Madinah Live 

The Prophet’s Mosque in Madinah is one of the three Greatest Mosques in Islam. The Prophet said about them A Muslim should not travel to any mosque to pray except these three Mosques. No wonder, it was the mosque which was built by the prophet on a land which he bought and built it with the assistance of other Muslims. It was the first Islamic call center, and is also the first school in Islam. It is the Mosque that has the Mihrab, the Minbar and the Prophet’s room in which he lived with his wives and it is the place where his body was buried and his two companions Abu-Bakr and Omar.

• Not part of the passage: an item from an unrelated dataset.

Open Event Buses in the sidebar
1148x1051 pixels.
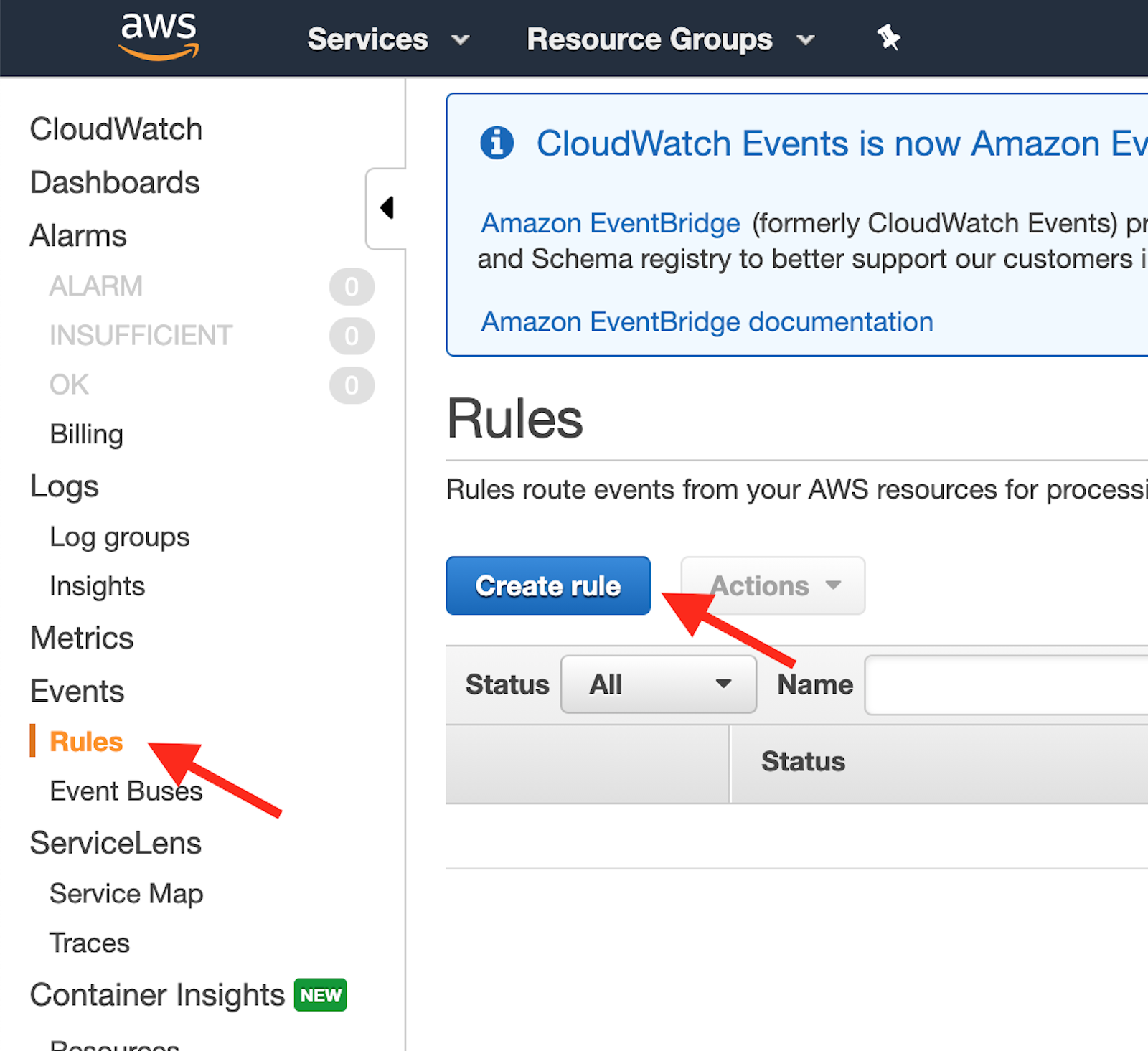click(126, 791)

When the prophet (P.B.U.H.) migrated from Makkah he stayed in Quba, an outskirt of Madinah for three days and built a mosque and ordered Ammar bin Yasser to lead people in prayer there before he continued his journey to Madinah. On his way people used to stand on the way of his she-camel so that they get the honor of hosting him in their houses but he told them that the she-camel is ordered by God to stop on a certain place it will not stop anywhere except there. The camel stopped and kneeled on a piece of land belonging to two orphans from Bani Al Najjar, so the Prophet said he would buy it from them and he did so though they offered it to him free of charge but he insisted and paid 10 Gold Dinars for the plot of land.

Most of his companions who were present at that time participated in building the mosque from local materials, he himself used to take brick and other materials until the mosque was built and the direction of the prayer was at first towards Jerusalem. The mosque had three doors. One towards the South when the Qibla was towards Jerusalem, one towards the East known as the Prophet’s Door and sometimes called Ottoman’s Door also which was later called Gabriel Door, the third door was towards the West known as Atika Door (Atikah bint Abdullah bin Yazeed bin Mu’awiyah today known as Mercy Door.

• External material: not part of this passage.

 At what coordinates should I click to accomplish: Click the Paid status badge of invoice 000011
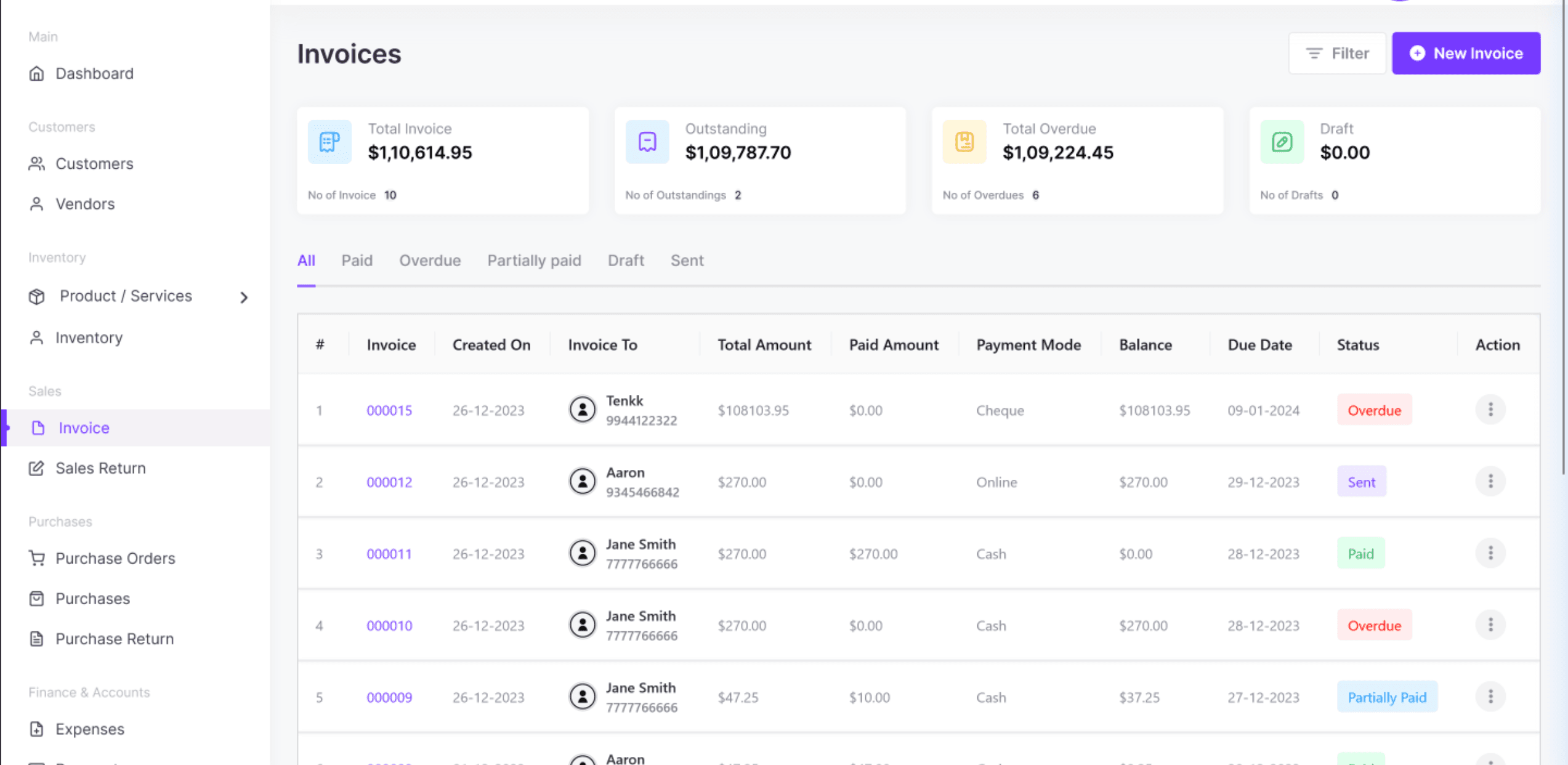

When the Kiblah – the direction of prayer-was changed towards Ka’aba in Makkah, another door towards the North was opened. On the 7th year of Hijra, the mosque was expanded because it was too small for the great number of people who attended it. The expansion was on the East and the West. Caliph Omar expanded it on the mosque and added three new doors to it to make the number of the doors six. During the Era of the Abbasid Caliph Al Mahdi in the year (161-165) the number of doors was increased to 24 doors.

Later on, in the Mamluk era, most of these doors were blocked, and only the main four doors were maintained, namely: the door of the Jibril, the door of Women, the door of Greeting, and the door of Mercy, and the longest and most beautiful door was the door of Greeting, and those doors had shutters of the walnut wood, with brass inscriptions.